Huh? Why don't folks proofread?  What does that title mean?


----------



## Gary O' (Oct 9, 2019)

treeguy64 said:


> Huh? Why don't folks proofread? What does that title mean?


Just remove 'everything'

.....wait

I need to rephrase;

Remove *the word *'everything'

It'll read better


----------



## treeguy64 (Oct 9, 2019)

OK. I have had times in my life, amazing moments, where I felt at total peace, and I knew I was in a flow that was carrying me along exactly as I wanted to be carried along. I felt a state of grace descending on me. These moments always come out of nowhere, and they are savored.
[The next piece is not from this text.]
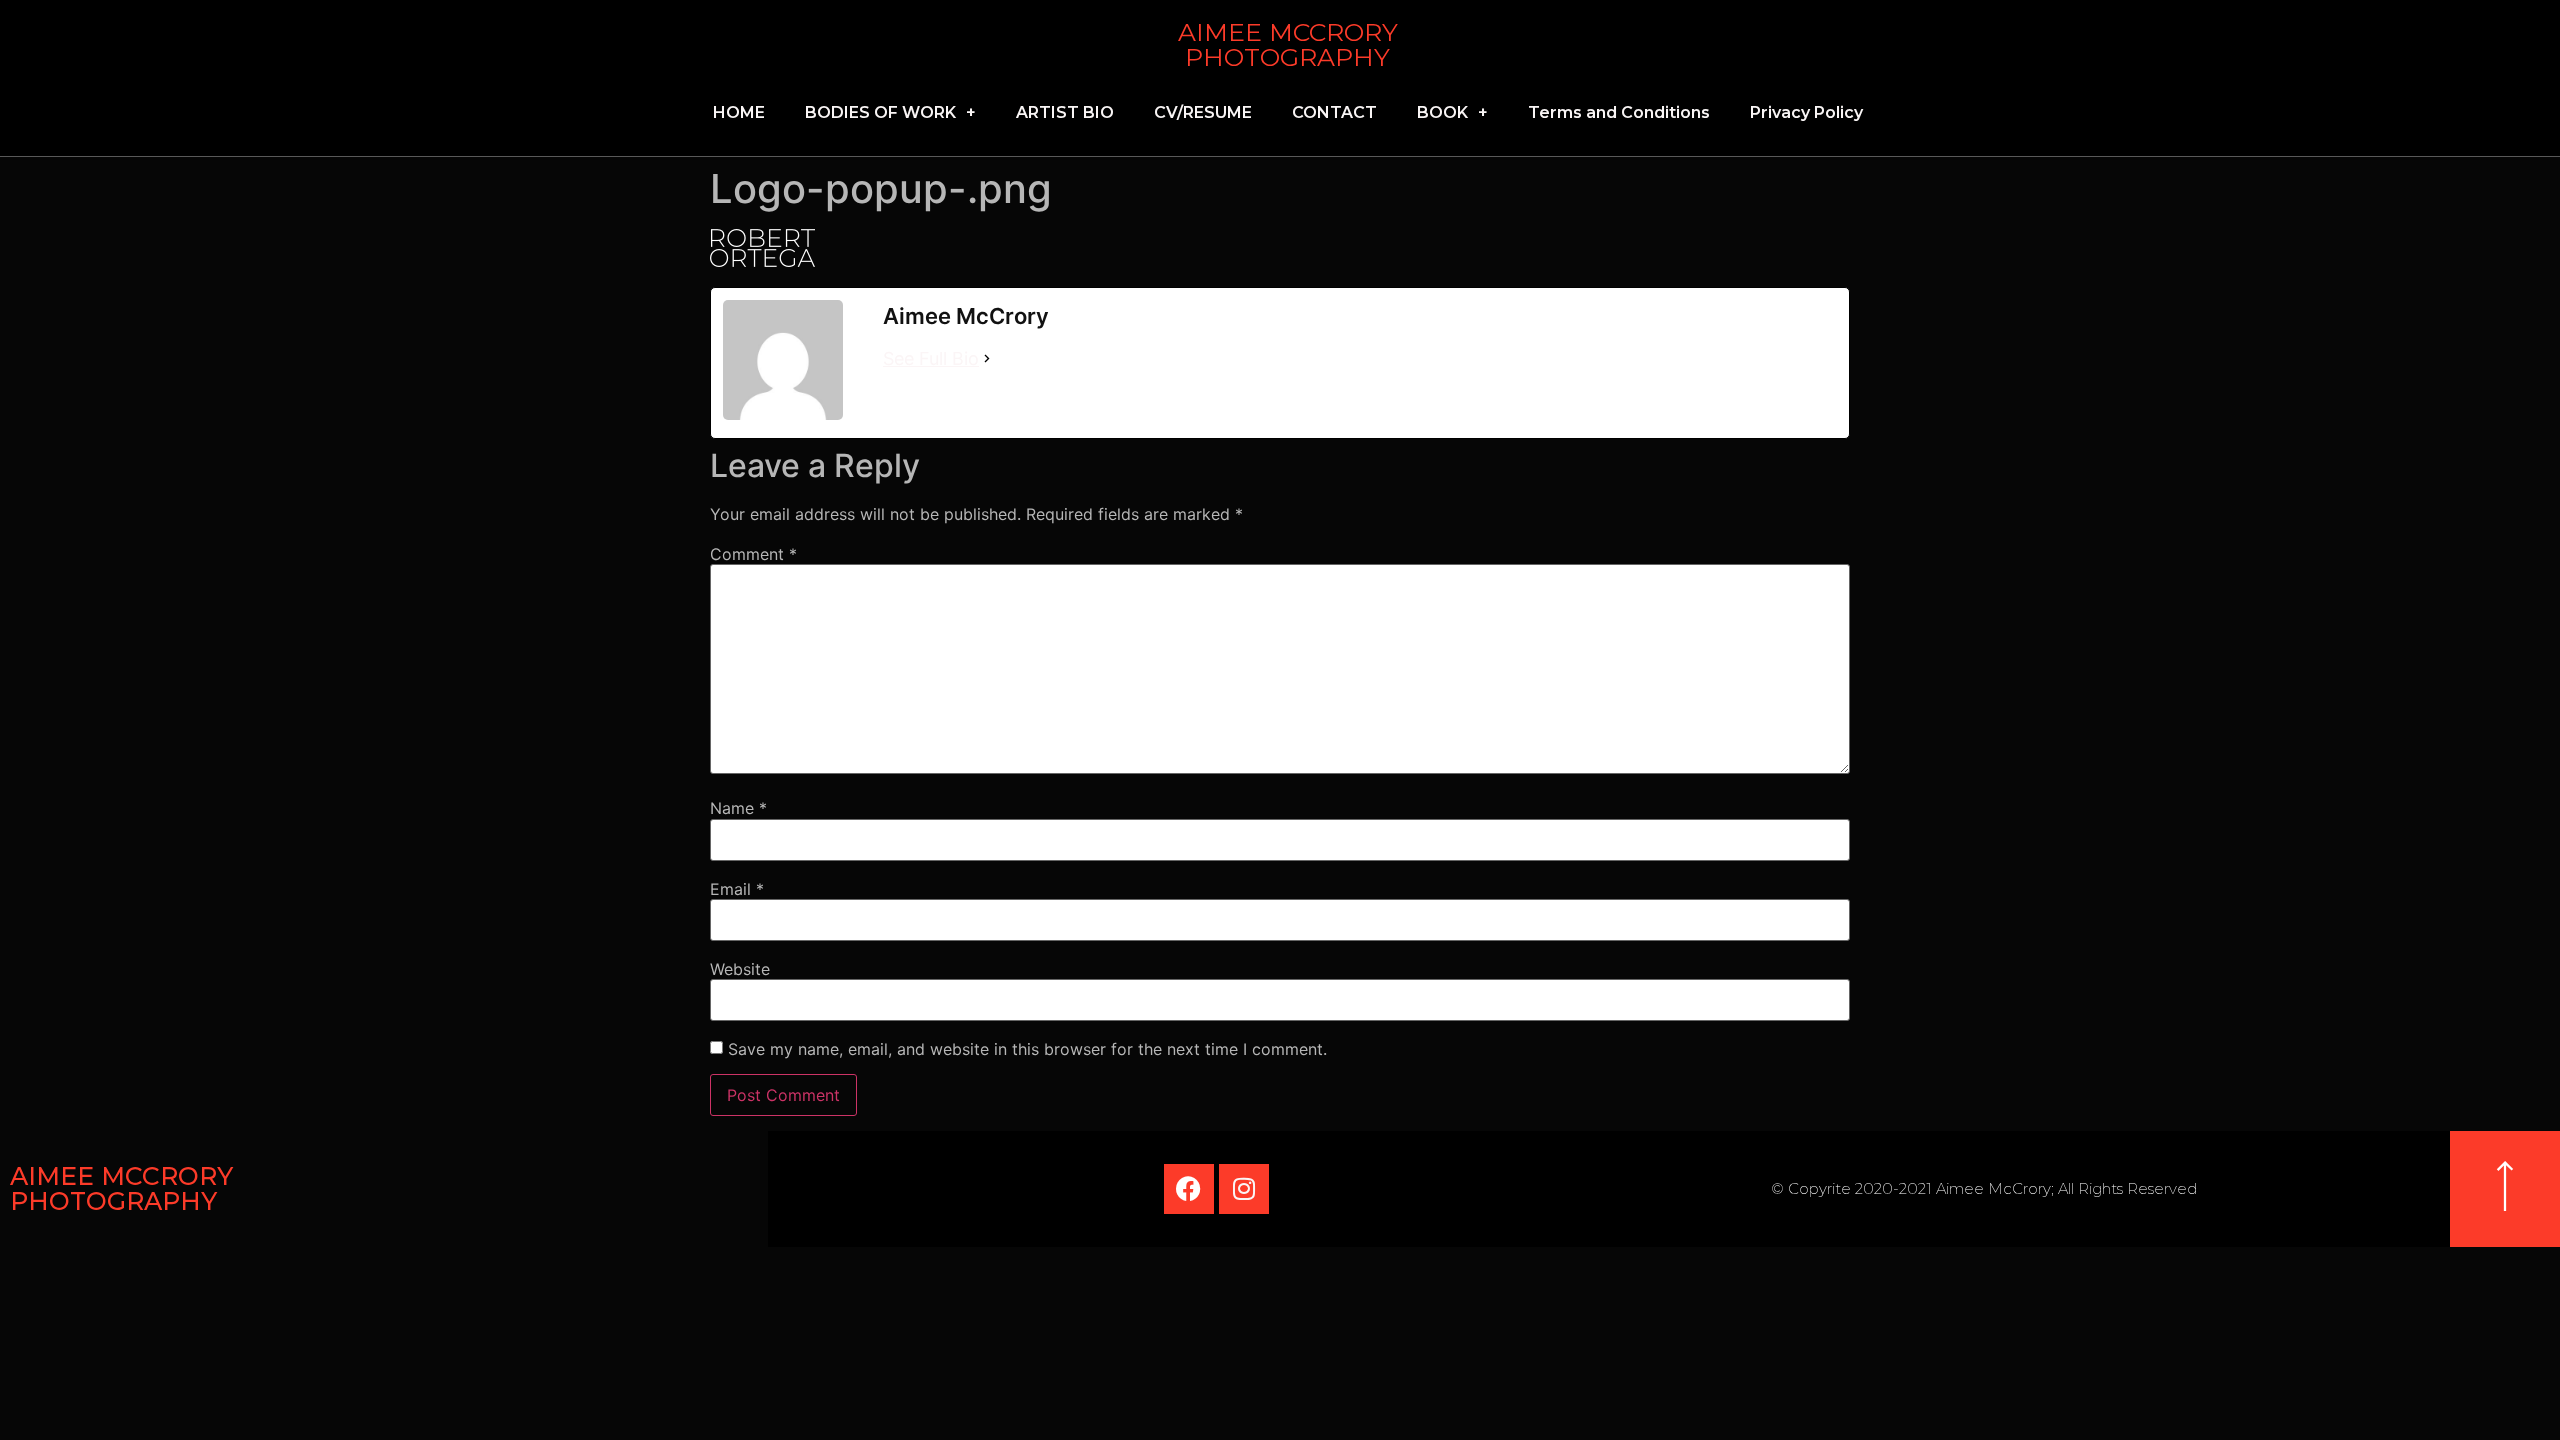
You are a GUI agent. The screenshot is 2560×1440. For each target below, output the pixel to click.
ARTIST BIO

I think the last one occurred within the last year. I've had, maybe, ten to twenty such experiences, in my life.


----------



## Lakeland living (Oct 9, 2019)

My mind was on something that feels as good now as it did 30 years ago. Not a care for phraseology, or spare words and you are correct Gary O. No clue where everything came from. Maybe a message from my subconscious??


----------



## Gary O' (Oct 9, 2019)

Lakeland living said:


> Maybe a message from my subconscious?


I kinda got that

*everything in the moment was right*

I've had many of those
More of late

yielded many when living at the edge

pictures help





doesn't even have to be spectacular

but so right



Yeah, I get that


----------



## C'est Moi (Oct 9, 2019)

Gary O' said:


> '....you were exactly where you needed and wanted to be'
> 
> *Yeah, actually most the time*



Ditto.   I feel quite content with my life, though there was plenty of mini-drama when I was younger.


----------



## Olivia (Oct 9, 2019)

Gary O' said:


> '....you were exactly where you needed and wanted to be'
> 
> Yeah, actually most the time
> 
> ...



That's so true, When I was so unhappy in the job I was in when my of so many years (30) boss left to move to the mainland to be with his children and grandchildren, this other guy took over and we really didn't like each other.I told myself, no matter what, if I'm where I am, I'm supposed to be there. And soon after we parted ways (the best that could have happened to me). I think acceptance instead of fighting things is what works best for me.


----------



## StarSong (Oct 9, 2019)

Most of the last 20 years of my life and plenty of moments before then.  All have been punctuated by lots of "Oh crap, are you freaking kidding me?" times, too.


----------



## Geezerette (Oct 9, 2019)

I seem to have learned early on to retain those “high point” moments when everything clicked or a goal was accomplished. Most recently, going on a great SR bus trip for the first time in several years after I had worked up enough mobility after the bone & joint problems to get up the bus steps. Sitting in the front, “on the road again...” “ Goin up the country, babe doncha wanna go...” maybe not much for some folks but a blissful moment for me.


----------



## Liberty (Oct 10, 2019)

Isn't it something how we will look back and remember those "magic moments" in time, when at the time you were experiencing them, you just didn't seem to even be aware of the magic happening? Wondering what causes us to "freeze focus" a certain moment in time for future selective recall.


----------